Josie decided to go to the media after a junior civil servant, Raphael Marshall, reached out to the Foreign Affairs Select Committee with evidence of Foreign Office failings. Feeling “humbled” that a junior colleague had been brave enough to speak out, Josie gave an anonymous interview and leaked emails to the BBC to corroborate what he had said. Like so many other whistleblowers, she paid a heavy price for speaking out: she was dismissed after the BBC accidentally revealed her identity by publishing unredacted emails.
Josie revealed neither new nor genuinely sensitive information, rather confirming what was already in the public domain. What she spoke about (the evacuation of very vulnerable people from Afghanistan and the misleading statements about it) was obviously a matter of great public interest. But the FCDO’s position was that she had to be dismissed, as soon as possible. The hearing last week revealed that the FCDO considers that its civil servants should never be allowed to bypass internal channels and go straight to the press: they could think of no conceivable situation in which their civil servants could, in the public interest, disclose information to a journalist.

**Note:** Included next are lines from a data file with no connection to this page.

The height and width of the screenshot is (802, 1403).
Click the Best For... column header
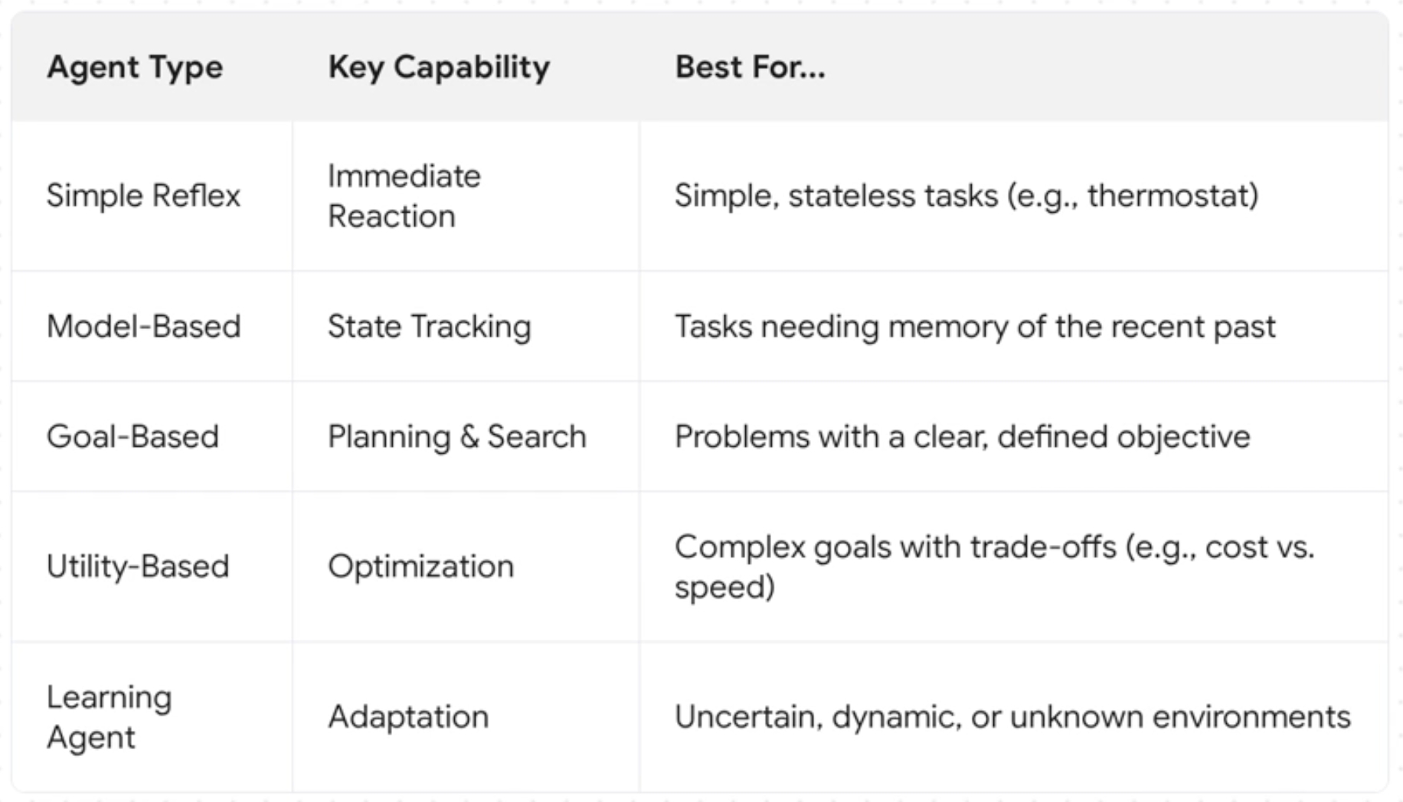click(750, 67)
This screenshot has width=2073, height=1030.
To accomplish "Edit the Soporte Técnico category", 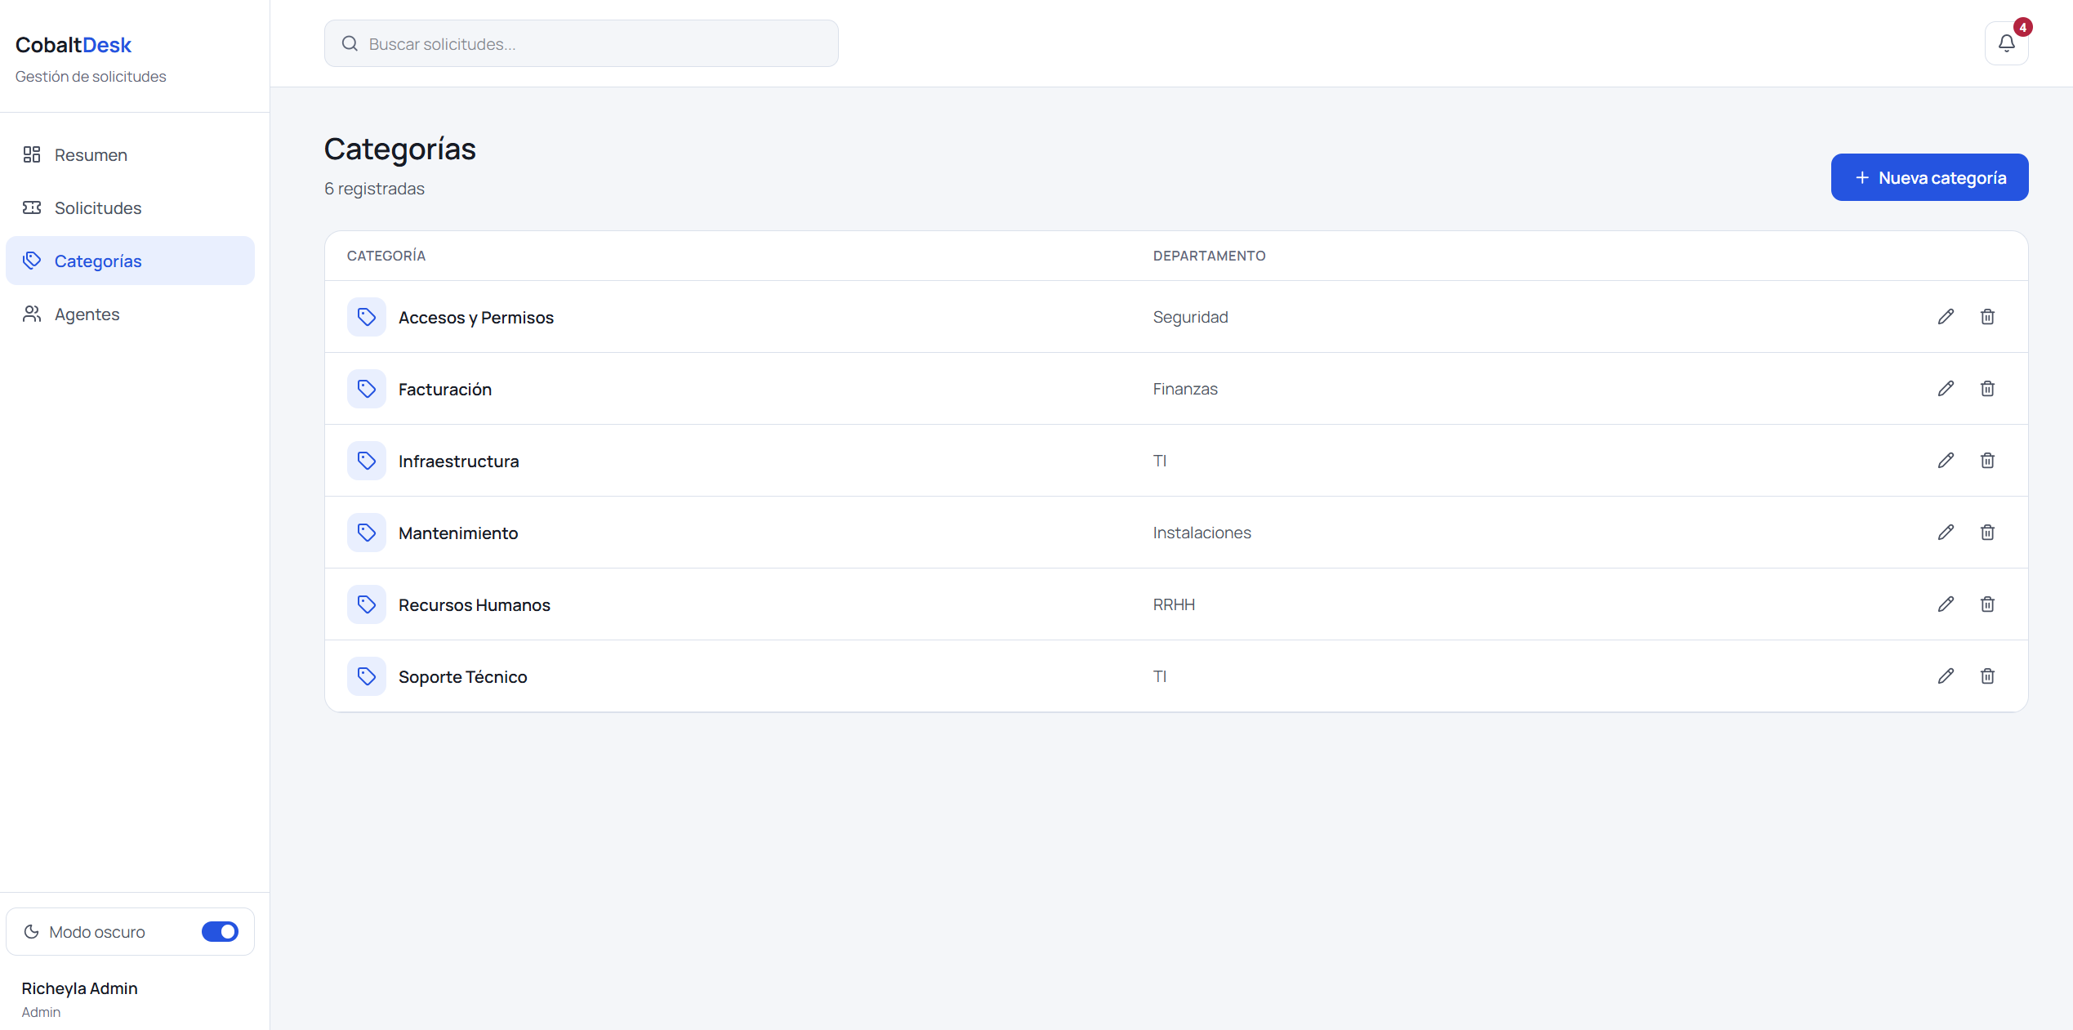I will tap(1946, 676).
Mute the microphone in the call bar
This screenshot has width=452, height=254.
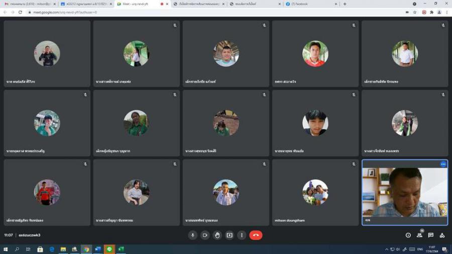coord(192,235)
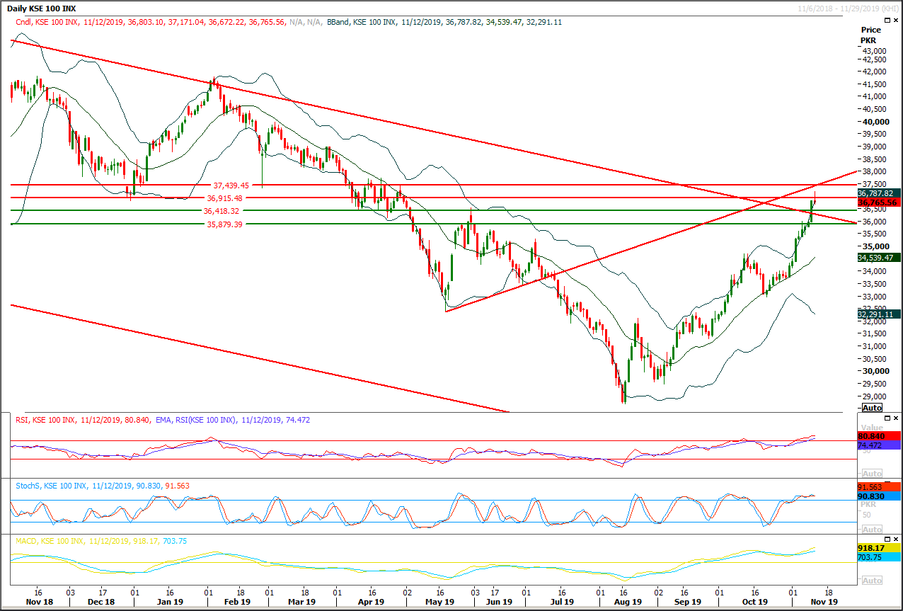Close the RSI panel with its X icon
The width and height of the screenshot is (903, 611).
click(x=897, y=418)
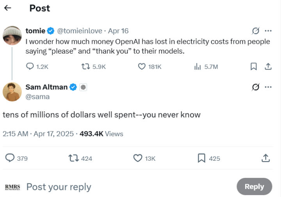Bookmark Sam Altman's post showing 425
The image size is (281, 197).
[202, 158]
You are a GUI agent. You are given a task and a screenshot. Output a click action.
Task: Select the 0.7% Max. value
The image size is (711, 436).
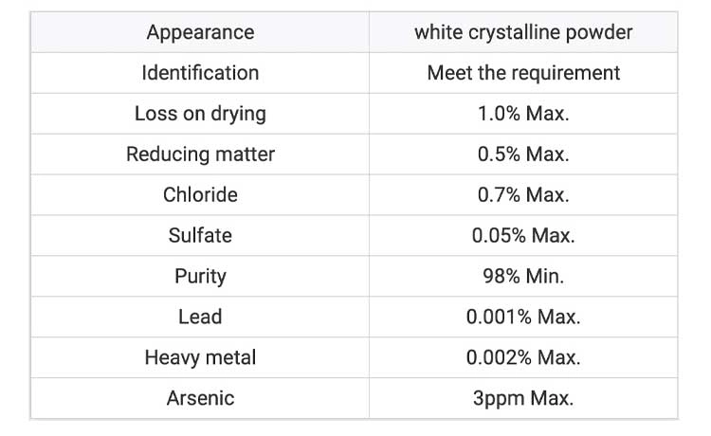click(523, 195)
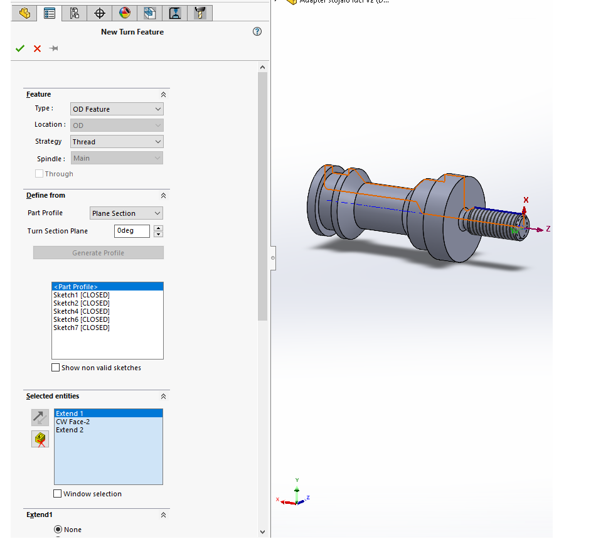Open the Type dropdown showing OD Feature
This screenshot has height=544, width=591.
click(117, 109)
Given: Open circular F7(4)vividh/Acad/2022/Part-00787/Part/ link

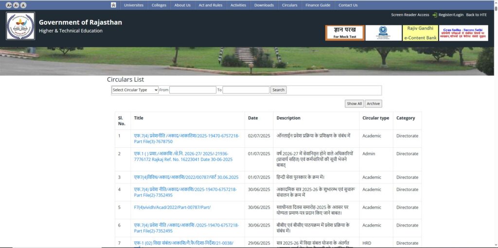Looking at the screenshot, I should tap(172, 208).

This is worrying not just because whistleblowing and a free press are key to ensure accountability at the highest levels of government. Any functioning democracy needs whistleblowers to expose wrongdoing and speak truth to power.
This ‘black-and-white’ stance is also in direct contradiction with our whistleblowing law – that Parliament back in 1998 chose to apply to workers, including civil servants. Our law specifically provides for some circumstances where workers would be protected when they go to the press, even if by doing so they would breach the confidentiality duty they owe their employer.
The ability to go the press is even more necessary for civil servants. If, like Josie, they have no confidence that their department will address vital concerns in the public interest, they lack an independent regulator or body outside the civil service to approach.
If the Government were really concerned about civil servants leaking information to the press, then they would follow the Law Commission’s recommendation to create an independent statutory commissioner with broad powers to investigate public interest disclosures, along with a public interest defence for whistleblowing on national security issues.
And the FCDO should respect the law – including our whistleblowing law.